Roy: In emerging markets, growth continues to be driven primarily by new construction and the desire for the latest technologies available in the market. In the more mature markets, elevating security to a business asset with measurable business outcomes is an increasingly important market driver. In these markets, we see end users with a traditional view of physical security cutting their budgets. For those end users who consider security as a key element of their business and view it holistically with IT systems and ERP systems, the budgets appear to be going up.
Clearly, the current financial crisis has had a near-term effect on security growth, particularly in the new construction market. Other factors impeding growth include traditional procurement processes that force a narrow view of physical security and reduce its value to an organization.

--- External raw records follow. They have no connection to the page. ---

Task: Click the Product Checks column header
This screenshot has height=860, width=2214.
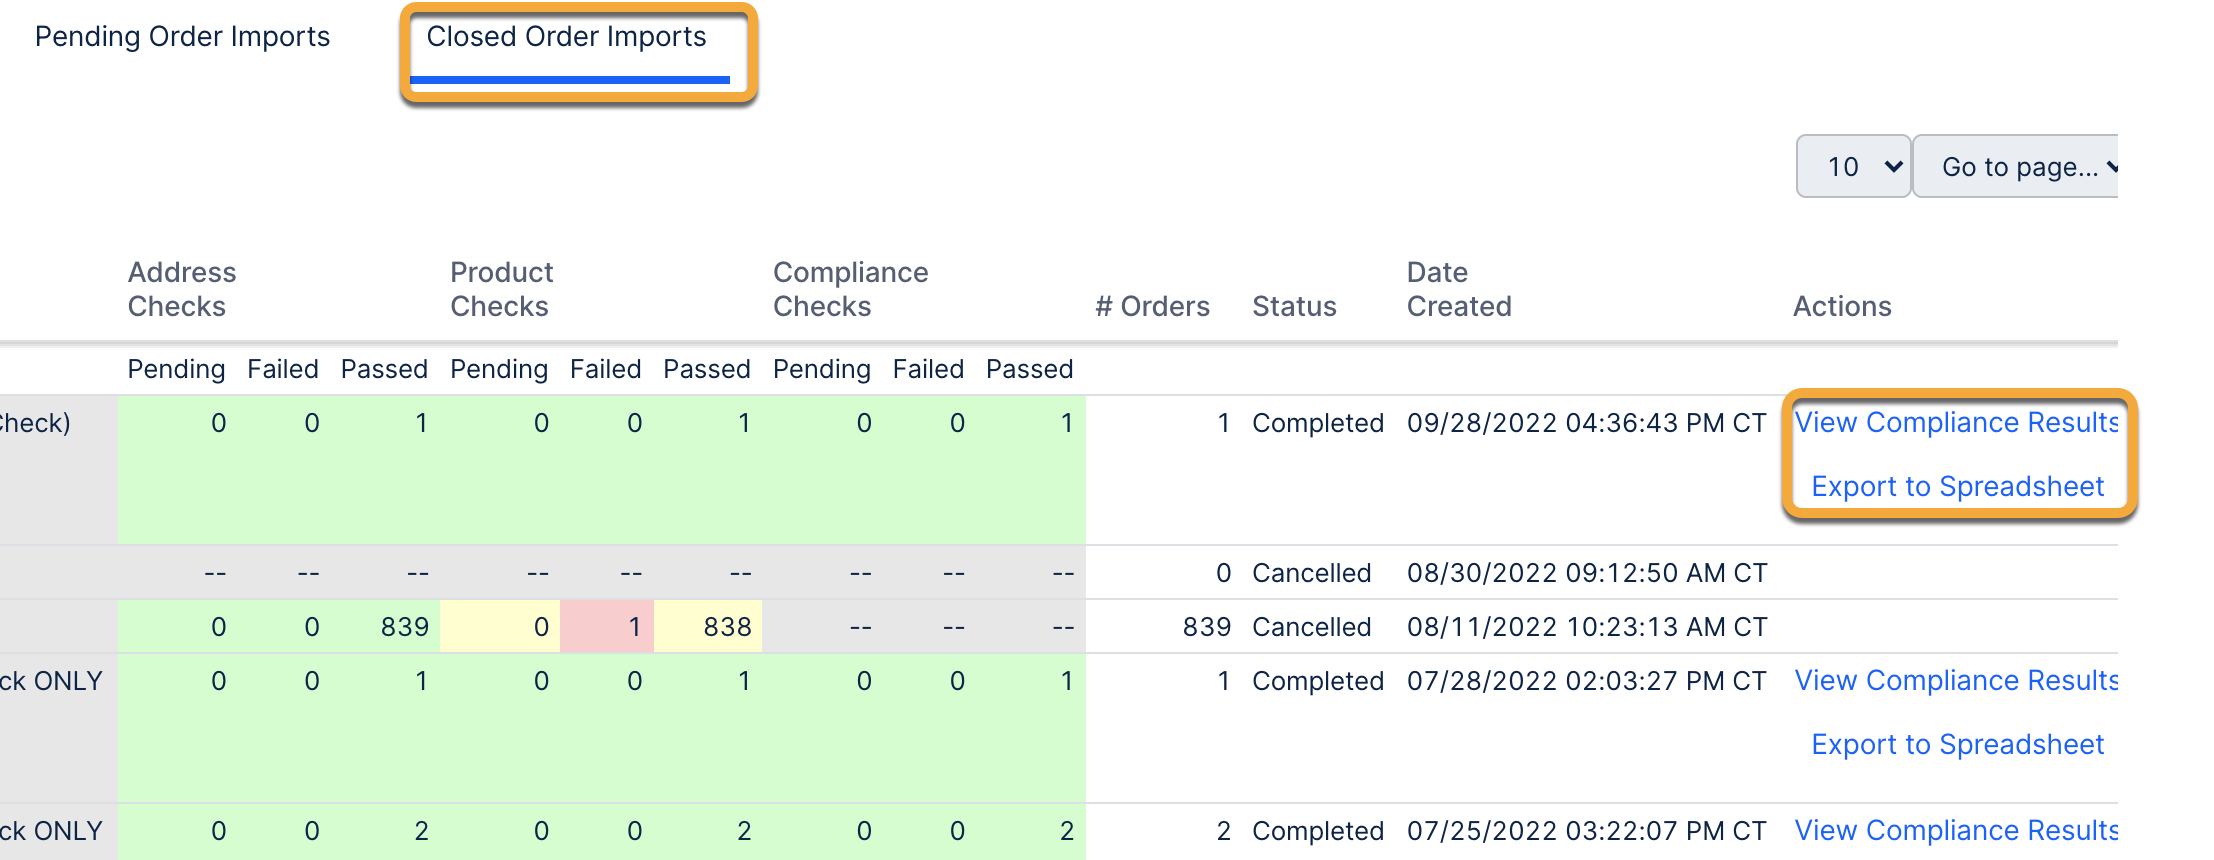Action: (x=501, y=289)
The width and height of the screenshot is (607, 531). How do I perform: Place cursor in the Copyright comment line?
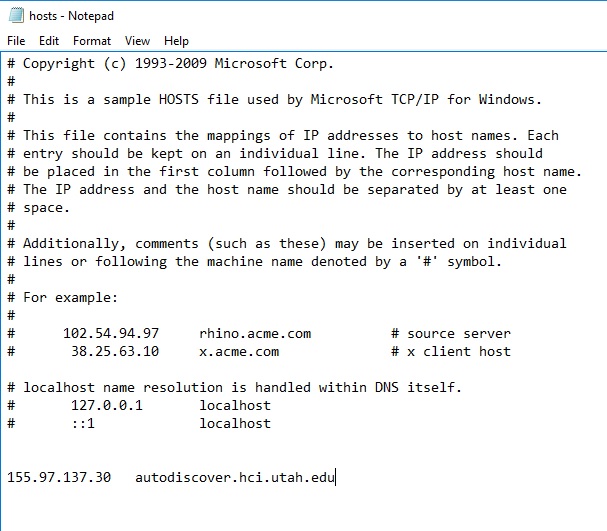click(170, 63)
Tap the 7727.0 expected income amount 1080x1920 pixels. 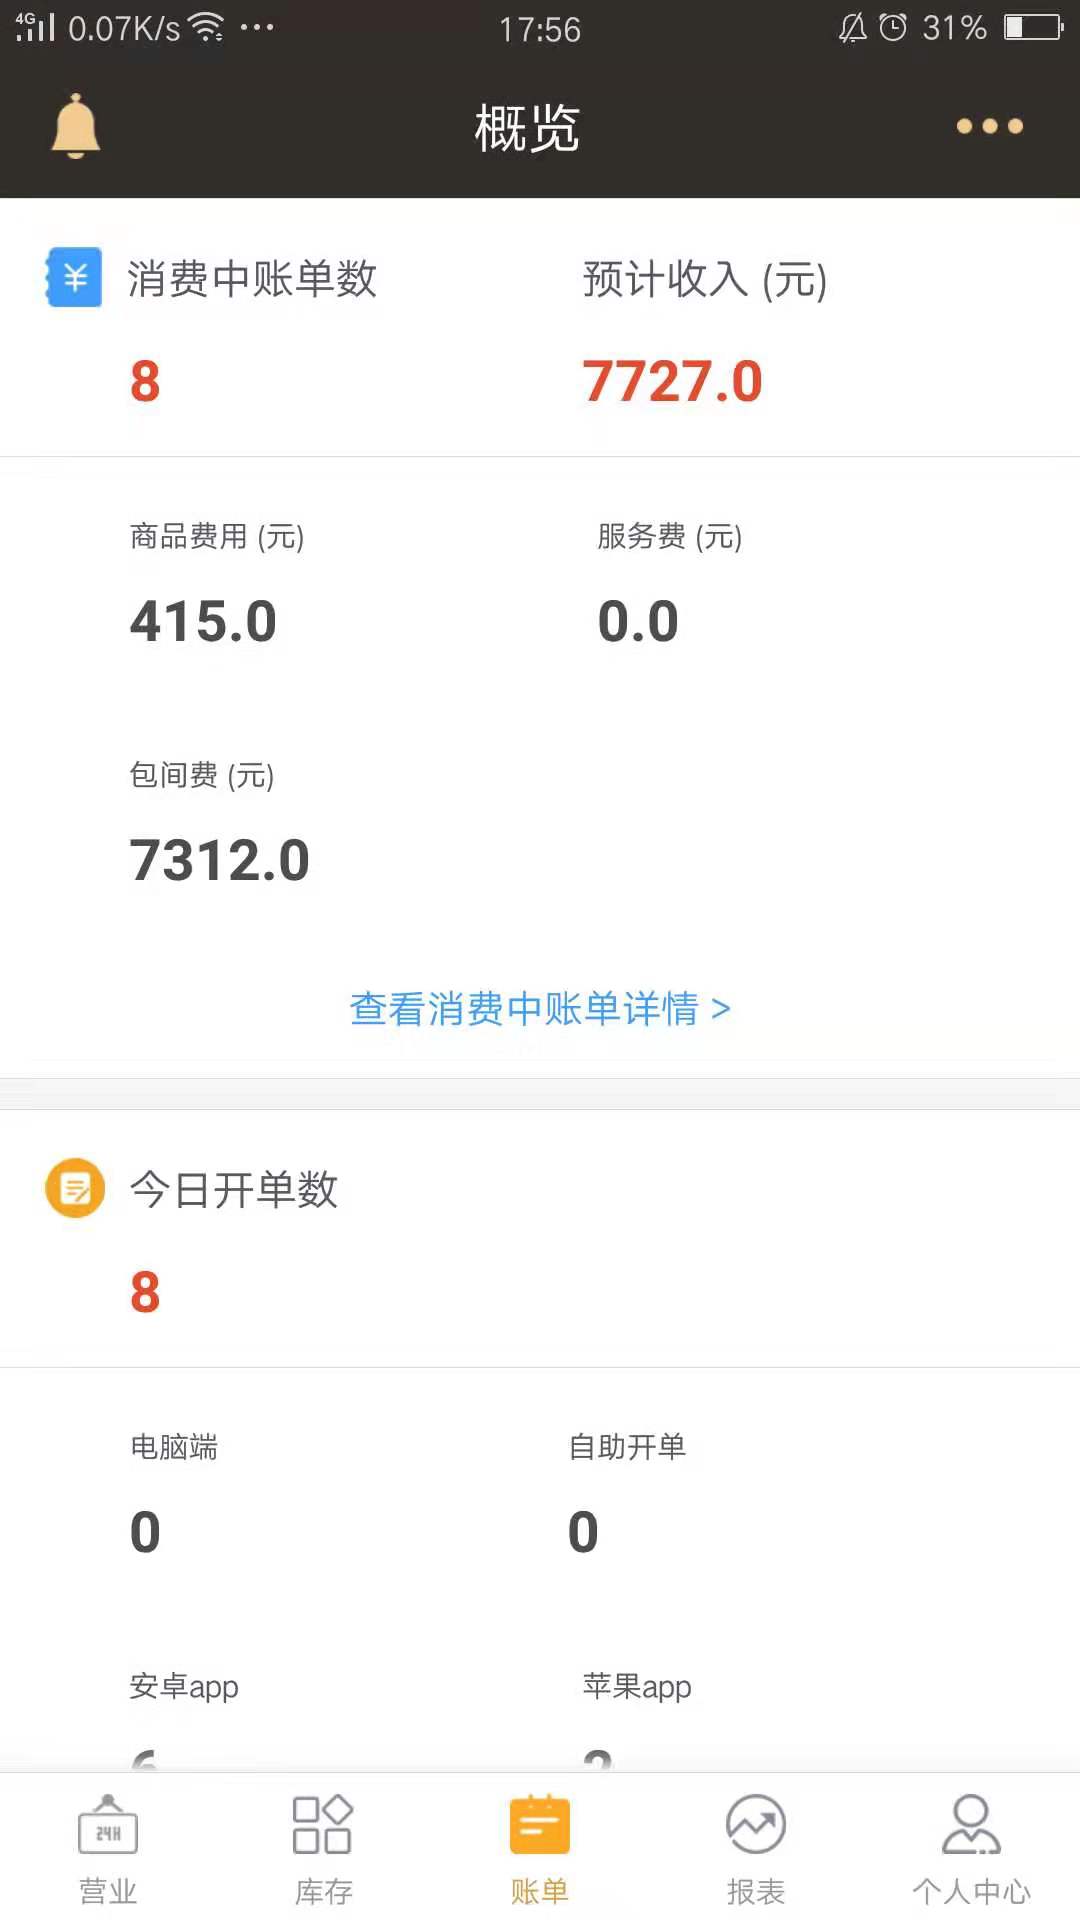pyautogui.click(x=672, y=382)
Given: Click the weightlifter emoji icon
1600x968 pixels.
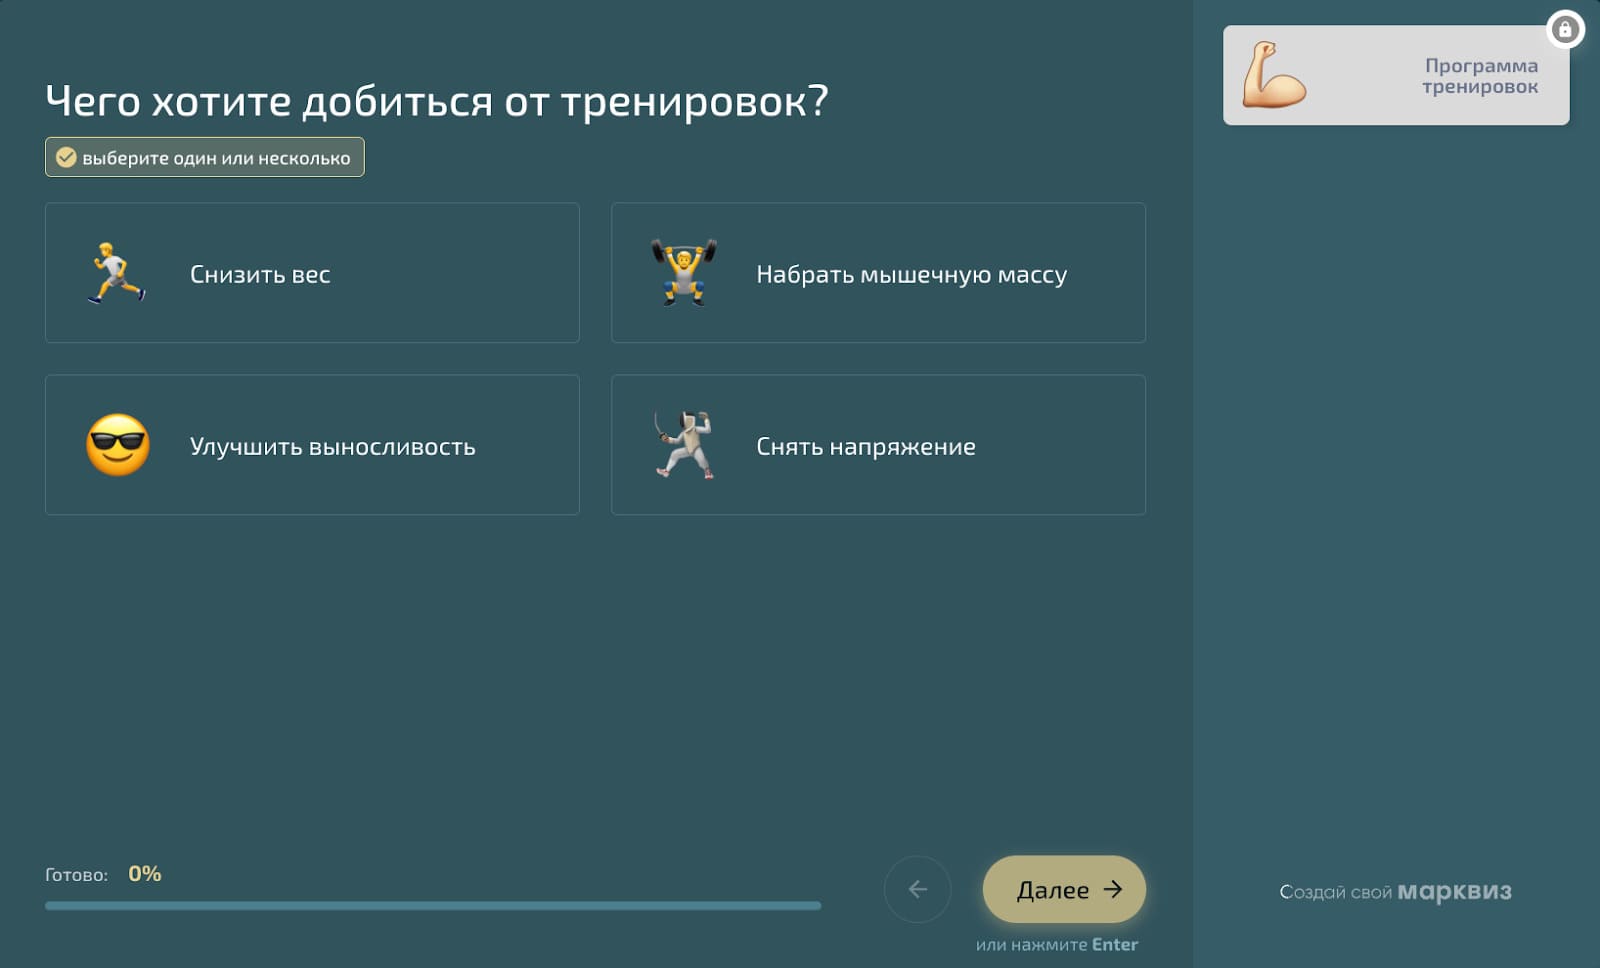Looking at the screenshot, I should [x=684, y=273].
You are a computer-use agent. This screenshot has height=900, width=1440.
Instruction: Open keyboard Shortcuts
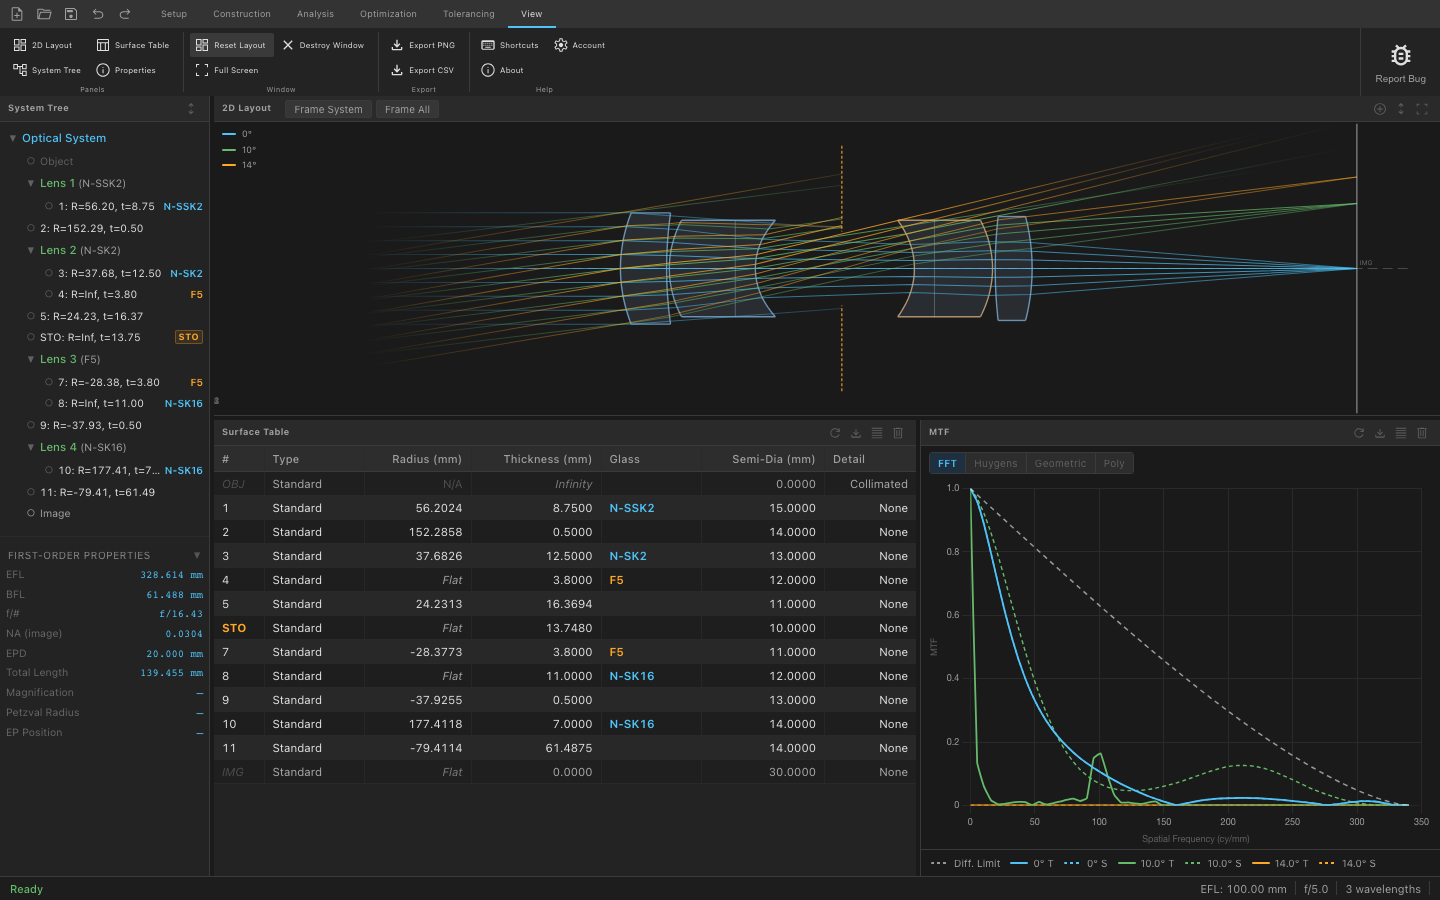click(x=509, y=45)
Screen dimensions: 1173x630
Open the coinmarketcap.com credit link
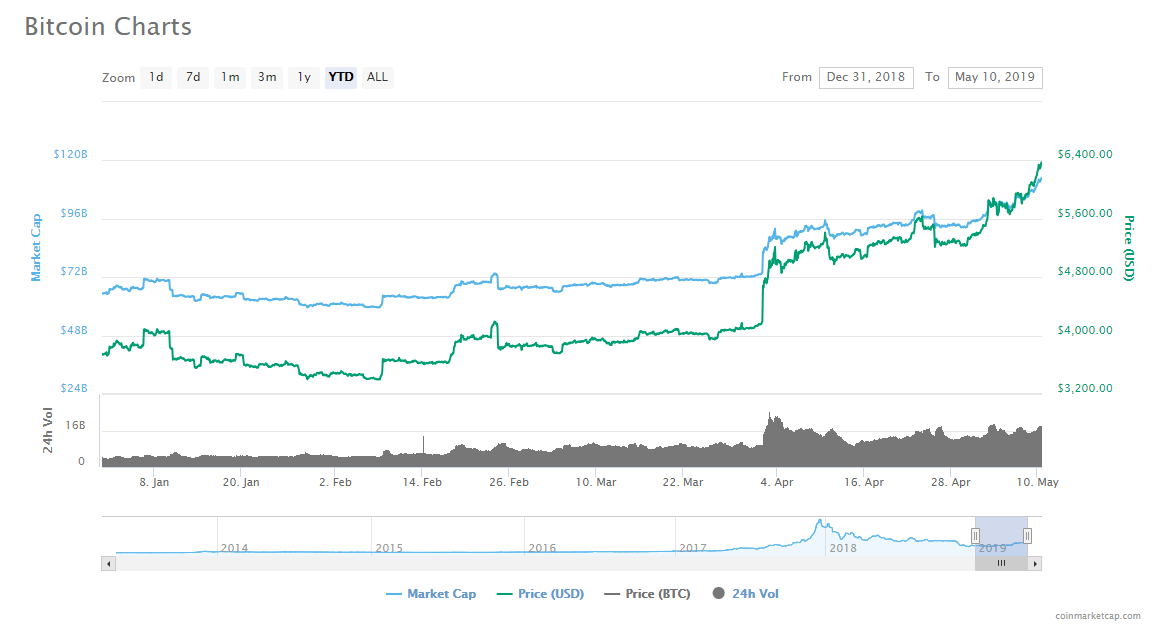coord(1097,616)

SDM: How important is open architecture to the future growth of systems integrators?
Roy: Open architecture has many definitions, so let’s look at what benefits the end users. End users want the flexibility to have the best-in-class technologies delivered by the best-in class-integrators, with assurance that they are getting value at a competitive price. They also want their building systems to work together seamlessly to enable high-level applications that have direct impact on their businesses or enterprise. So, we believe that the ability of systems integrators to deliver these benefits to their customers will directly impact their future growth.
SDM: What one thing would you like to see the security systems integration industry do differently?
Roy: Some traditional procurement processes tend to hold back the new collaborative model of security and therefore may delay benefits to some end users. Education and increased visibility of successful best-practice approaches to blending physical security with other building systems and integrated applications would benefit the industry and all who participate.